• Supplied text:
_ _ _ _

For founders, the topic of work-life balance can be especially elusive—the line between work and life is tenuous.
Burnout is now officially a medical diagnosis.
You read that right.
According to the most recent edition of the World Health Organization’s International Classification of Diseases handbook, doctors can diagnose someone with burnout—or chronic workplace stress—if they meet the following symptoms: (1) energy depletion or exhaustion; (2) negative feelings or cynicism related to one’s job; or (3) reduced professional efficacy.
If you’ve ever had several stressful weeks in a row working on a major project, you’re probably familiar with these symptoms. Maybe you don’t feel them every day, but you’ve definitely been tired. You’ve been frustrated. And you’ve had days where you just want to throw in the towel.
For founders, the topic of work-life balance can be especially elusive—the line between work and life is tenuous. With the weight of a company on your shoulders, it’s hard to turn off. You work late nights and answer calls throughout the weekend. Elon Musk even slept on the Tesla factory floor.
When your company is your passion, you might not even realize how hard you’re working. It’s nice when your work doesn’t feel like work, but it also means you have to be extra mindful of your energy levels and take care of yourself.
Here’s how to prevent burnout from creeping up on you:
There are jobs, there are careers, and there are passions.
When you take the massive risk required to start your own business, it probably falls in the third category. It’s something you’re deeply passionate about. Your work is almost like your identity. It’s something you couldn’t imagine not doing.

_ _ _ _

• Stored records:
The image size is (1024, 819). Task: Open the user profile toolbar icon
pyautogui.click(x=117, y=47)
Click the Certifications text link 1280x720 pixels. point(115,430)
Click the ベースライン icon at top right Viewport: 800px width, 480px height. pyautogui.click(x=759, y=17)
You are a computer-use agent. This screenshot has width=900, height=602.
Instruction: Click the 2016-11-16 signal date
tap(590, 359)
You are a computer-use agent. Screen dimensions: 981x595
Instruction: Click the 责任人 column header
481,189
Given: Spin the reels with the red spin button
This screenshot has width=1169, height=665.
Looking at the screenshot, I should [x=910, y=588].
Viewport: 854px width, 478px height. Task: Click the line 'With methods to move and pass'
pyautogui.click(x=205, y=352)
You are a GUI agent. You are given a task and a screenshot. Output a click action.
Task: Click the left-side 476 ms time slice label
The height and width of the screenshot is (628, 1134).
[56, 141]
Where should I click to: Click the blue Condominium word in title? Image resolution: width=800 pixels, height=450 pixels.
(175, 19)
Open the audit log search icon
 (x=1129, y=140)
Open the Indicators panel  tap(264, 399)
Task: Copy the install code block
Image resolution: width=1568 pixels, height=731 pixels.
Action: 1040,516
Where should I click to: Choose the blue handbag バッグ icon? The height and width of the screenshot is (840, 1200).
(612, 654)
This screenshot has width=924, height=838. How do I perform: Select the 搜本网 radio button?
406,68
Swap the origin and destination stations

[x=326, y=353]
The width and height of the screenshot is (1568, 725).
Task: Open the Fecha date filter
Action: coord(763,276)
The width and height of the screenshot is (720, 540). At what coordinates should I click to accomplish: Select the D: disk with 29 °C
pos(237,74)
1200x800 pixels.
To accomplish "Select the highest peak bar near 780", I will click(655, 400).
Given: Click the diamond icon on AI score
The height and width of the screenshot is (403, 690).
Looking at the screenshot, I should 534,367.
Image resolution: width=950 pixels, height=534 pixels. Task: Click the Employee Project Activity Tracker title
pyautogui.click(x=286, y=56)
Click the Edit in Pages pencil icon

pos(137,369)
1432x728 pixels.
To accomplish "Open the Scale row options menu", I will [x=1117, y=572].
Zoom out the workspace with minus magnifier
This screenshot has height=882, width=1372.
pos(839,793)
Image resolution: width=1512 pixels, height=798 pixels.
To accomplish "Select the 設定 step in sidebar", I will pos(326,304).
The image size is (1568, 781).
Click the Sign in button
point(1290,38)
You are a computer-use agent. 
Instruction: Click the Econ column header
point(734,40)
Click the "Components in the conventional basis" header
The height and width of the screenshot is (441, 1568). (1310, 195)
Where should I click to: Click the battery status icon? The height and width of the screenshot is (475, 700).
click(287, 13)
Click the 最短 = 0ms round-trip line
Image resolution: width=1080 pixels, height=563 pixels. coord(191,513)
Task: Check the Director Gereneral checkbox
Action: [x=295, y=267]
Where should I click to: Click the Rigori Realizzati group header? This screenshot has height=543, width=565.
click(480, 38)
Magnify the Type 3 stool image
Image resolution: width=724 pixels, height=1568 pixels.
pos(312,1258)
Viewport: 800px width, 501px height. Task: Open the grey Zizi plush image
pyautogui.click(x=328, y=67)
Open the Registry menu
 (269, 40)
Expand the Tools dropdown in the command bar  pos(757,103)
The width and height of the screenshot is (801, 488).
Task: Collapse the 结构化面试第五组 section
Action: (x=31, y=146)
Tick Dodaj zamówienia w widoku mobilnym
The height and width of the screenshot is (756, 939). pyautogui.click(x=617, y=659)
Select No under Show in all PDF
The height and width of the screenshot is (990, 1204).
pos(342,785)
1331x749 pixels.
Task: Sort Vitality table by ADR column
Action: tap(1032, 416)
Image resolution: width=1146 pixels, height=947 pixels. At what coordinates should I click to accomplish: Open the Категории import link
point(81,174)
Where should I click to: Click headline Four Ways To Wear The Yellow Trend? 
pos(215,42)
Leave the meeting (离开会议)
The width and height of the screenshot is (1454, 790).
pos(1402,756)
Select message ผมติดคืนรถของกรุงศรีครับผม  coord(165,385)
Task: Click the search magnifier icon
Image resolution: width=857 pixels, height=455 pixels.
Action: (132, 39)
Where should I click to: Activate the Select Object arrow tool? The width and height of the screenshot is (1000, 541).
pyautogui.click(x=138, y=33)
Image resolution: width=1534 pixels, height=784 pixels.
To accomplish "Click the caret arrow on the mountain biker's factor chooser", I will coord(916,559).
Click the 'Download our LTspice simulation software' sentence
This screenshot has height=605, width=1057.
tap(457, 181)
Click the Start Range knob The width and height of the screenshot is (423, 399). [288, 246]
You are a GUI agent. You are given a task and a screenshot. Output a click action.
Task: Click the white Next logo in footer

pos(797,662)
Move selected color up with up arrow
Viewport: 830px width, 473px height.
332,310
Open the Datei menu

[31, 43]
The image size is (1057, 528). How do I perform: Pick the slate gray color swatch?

_ _ _ _

• Exercises:
a) Can you copy out the passage of the burnout article that opens with the words containing "If you’ve ever" and closes with "Tesla factory floor."?
b) Can you pick up the article on founder burnout after its last sentence and carry it forward?
This material was taken from a different source than the article.

• Task-by-task answers:
a)
If you’ve ever had several stressful weeks in a row working on a major project, you’re probably familiar with these symptoms. Maybe you don’t feel them every day, but you’ve definitely been tired. You’ve been frustrated. And you’ve had days where you just want to throw in the towel.
For founders, the topic of work-life balance can be especially elusive—the line between work and life is tenuous. With the weight of a company on your shoulders, it’s hard to turn off. You work late nights and answer calls throughout the weekend. Elon Musk even slept on the Tesla factory floor.

b)
And when that’s the case, it’s hard to figure out the work-life balance that works for you. Because your work is your life, and your life is your work. If you were ever asked to stop, it would be like telling a runner not to run. It would tear out a part of you, and you wouldn’t be the same person.
At least that’s how I feel.
I definitely work more than 40 hours a week—I love my job too much to work any less. But that doesn’t mean I forget self-care. After all, we’re human beings. We get tired. We get frustrated. And we get burned out.
So I know when to take a break.
I don’t spend any sleepless nights. In fact, I try to get eight hours every night. When I was CTO at my previous company I worked longer hours, but I was less productive. Today, I’m the opposite.
Remember, it’s not the quantity of the time you put in—it’s the quality.
People often focus on the wrong things when they talk about work-life balance. Specifically, they act like stress is the enemy.
But not all stress is created equal.
When we ride a water slide or go on a first date, we experience good stress. Our pulse quickens and hormones change, and it keeps us sharp and engaged. Our bodies release cortisol, the primary stress hormone—which makes us mobilized and ready for action. Even a hobby like sewing or woodworking can release a moderate amount of stress, which allows us to keep going for 14 hours straight.
But you can’t be stressed 24 hours a day. In fact, chronic stress can cause serious negative health effects if left unchecked.
And this is what founders need to watch out for.
I love what I do, but it’s still stressful. I have clients call me up and yell at me. I have to take care of my family and keep food on the table.
But I also have to take care of my health.
As a founder, there’s no way to avoid stress, but you can avoid chronic stress—the dangerous kind. It’s all about checking in with yourself and taking time to recharge.
Hustling is important—maybe the most important thing when it comes to startups—but we’re still human.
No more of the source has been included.